● **REQUIREMENT**:
Copy out word for word everything in the material from the line containing "Describe the element at coordinates (632, 378)" down to the end, including both the starting line and the last line, and leave out the pictures.

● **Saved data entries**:
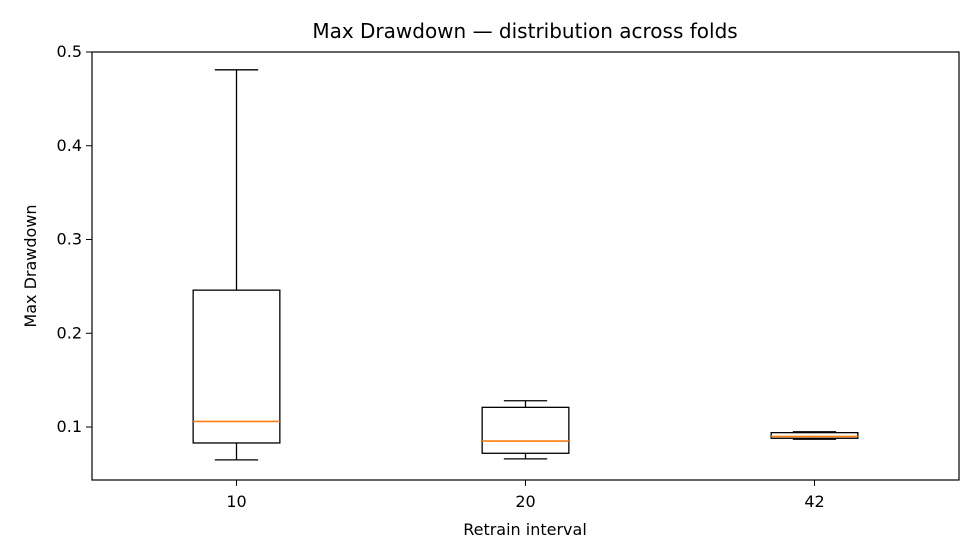 The width and height of the screenshot is (980, 560). I want to click on chart-title: Max Drawdown — distribution across folds, so click(524, 31).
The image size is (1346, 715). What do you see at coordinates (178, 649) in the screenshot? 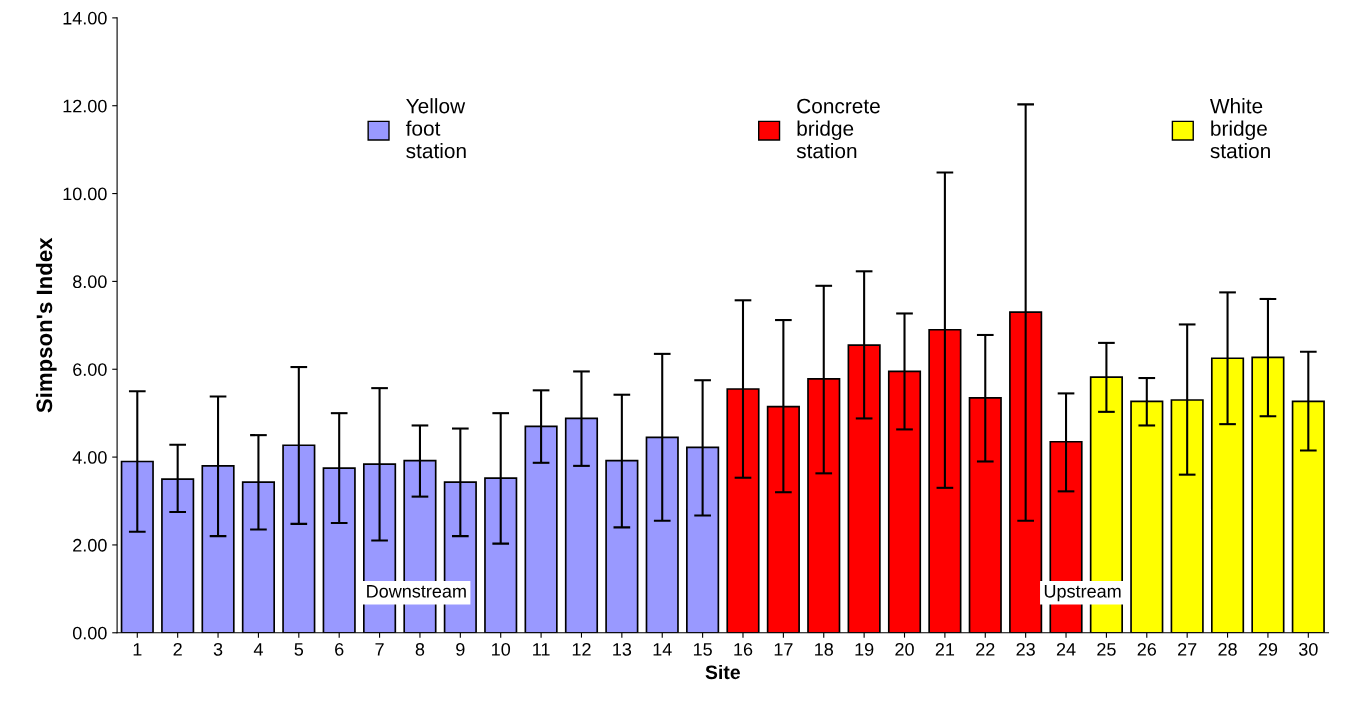
I see `x-tick-label: 2` at bounding box center [178, 649].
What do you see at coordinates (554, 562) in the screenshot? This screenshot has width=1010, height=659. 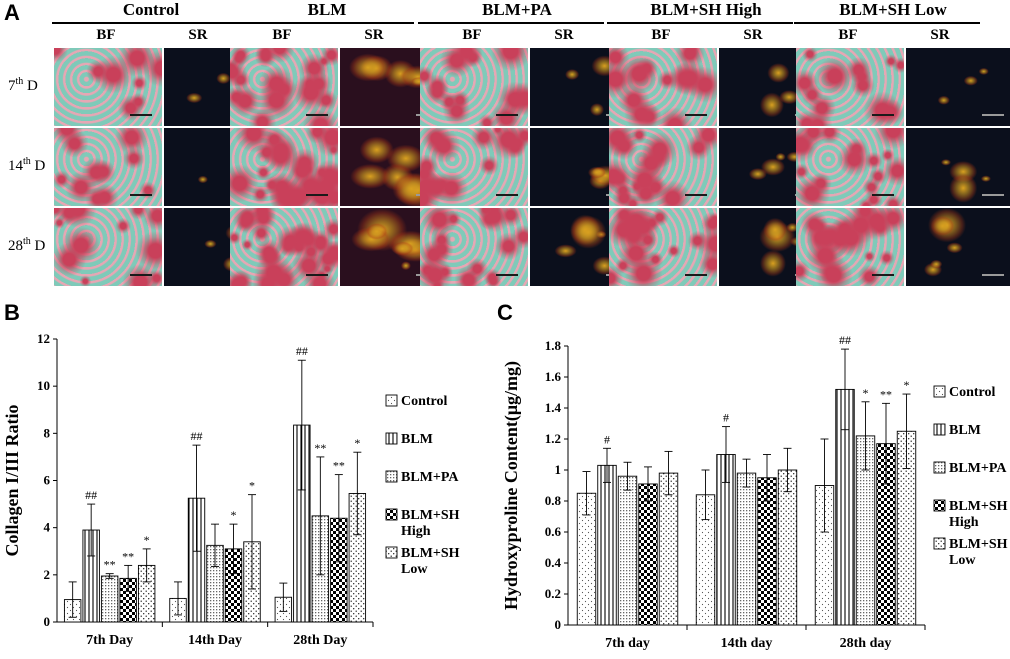 I see `y-tick-label: 0.4` at bounding box center [554, 562].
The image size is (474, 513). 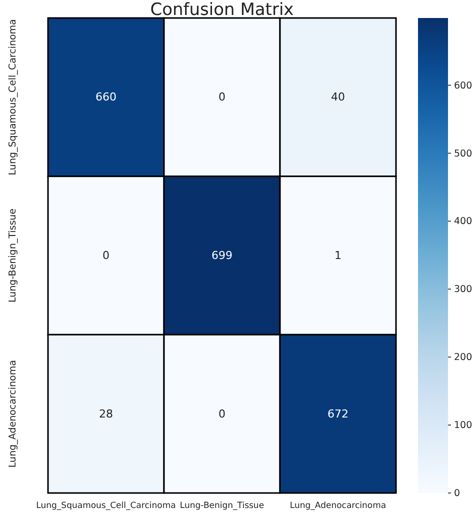 What do you see at coordinates (463, 154) in the screenshot?
I see `color-bar-label: 500` at bounding box center [463, 154].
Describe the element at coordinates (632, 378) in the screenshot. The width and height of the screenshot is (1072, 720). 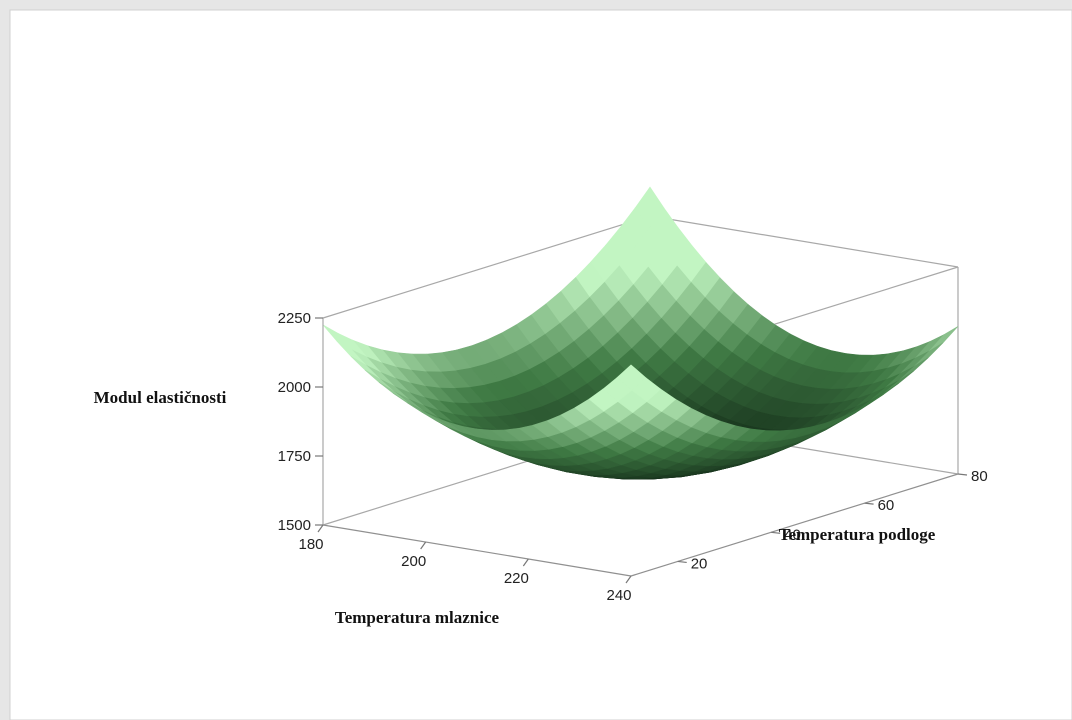
I see `surface-facet` at that location.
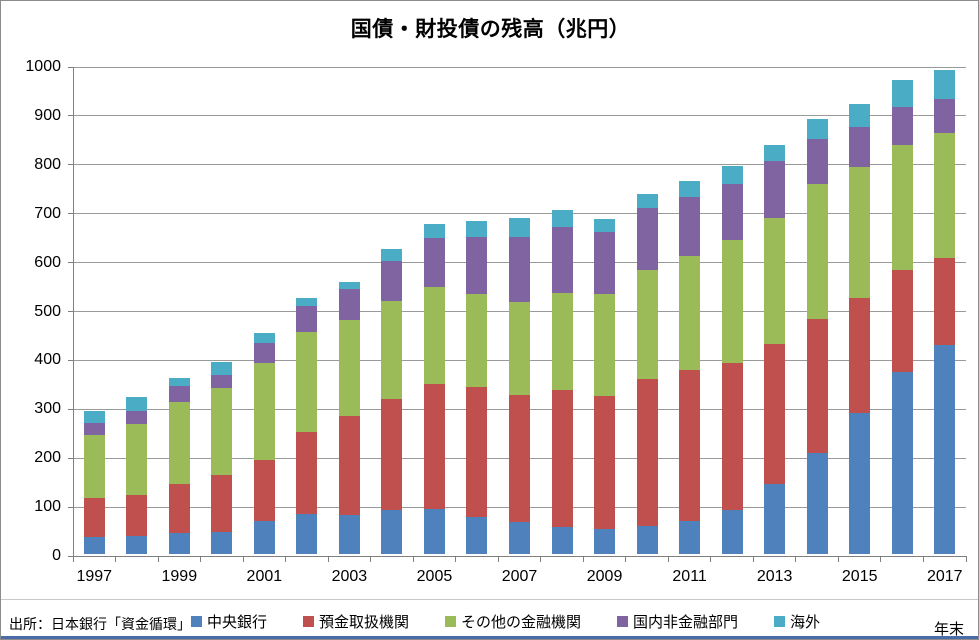 Image resolution: width=979 pixels, height=640 pixels. Describe the element at coordinates (520, 576) in the screenshot. I see `x-axis-label-2007: 2007` at that location.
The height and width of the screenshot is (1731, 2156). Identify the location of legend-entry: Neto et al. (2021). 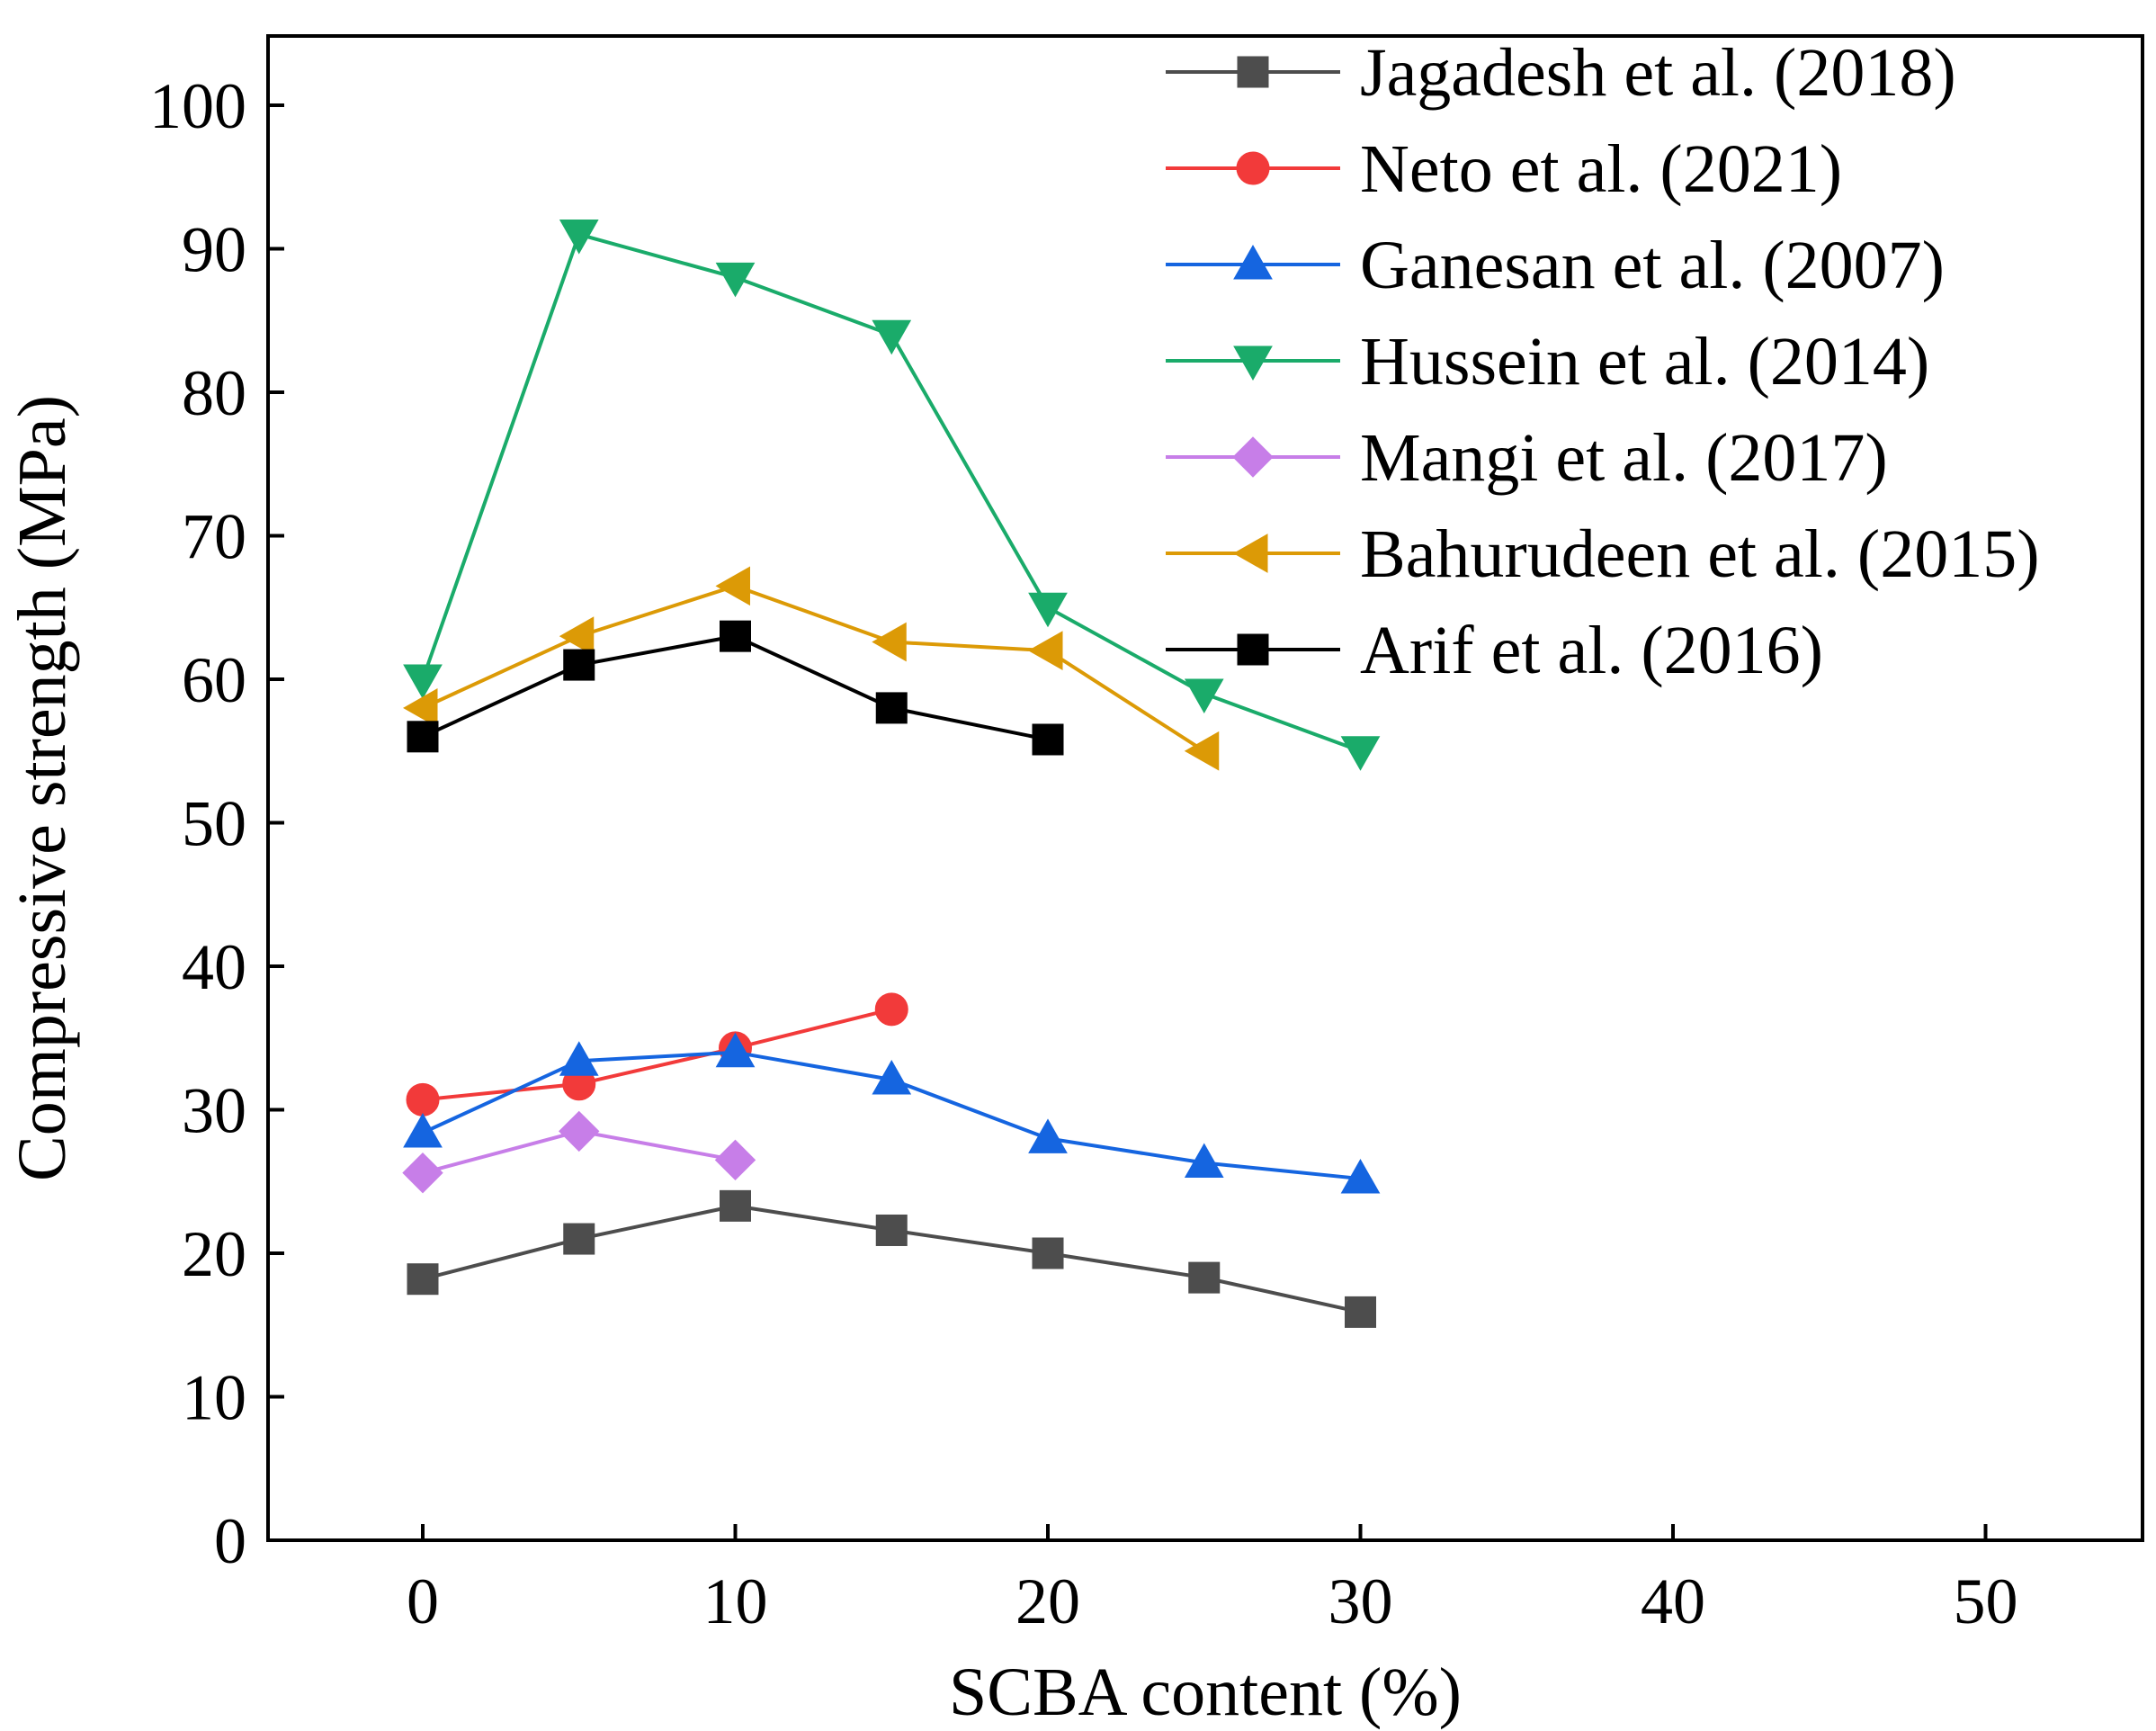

● **TASK RESULT**:
Describe the element at coordinates (632, 378) in the screenshot. The width and height of the screenshot is (1072, 720). 
I see `surface-facet` at that location.
 Image resolution: width=979 pixels, height=640 pixels. Describe the element at coordinates (520, 576) in the screenshot. I see `x-axis-label-2007: 2007` at that location.
The height and width of the screenshot is (1731, 2156). Identify the location of legend-entry: Neto et al. (2021). 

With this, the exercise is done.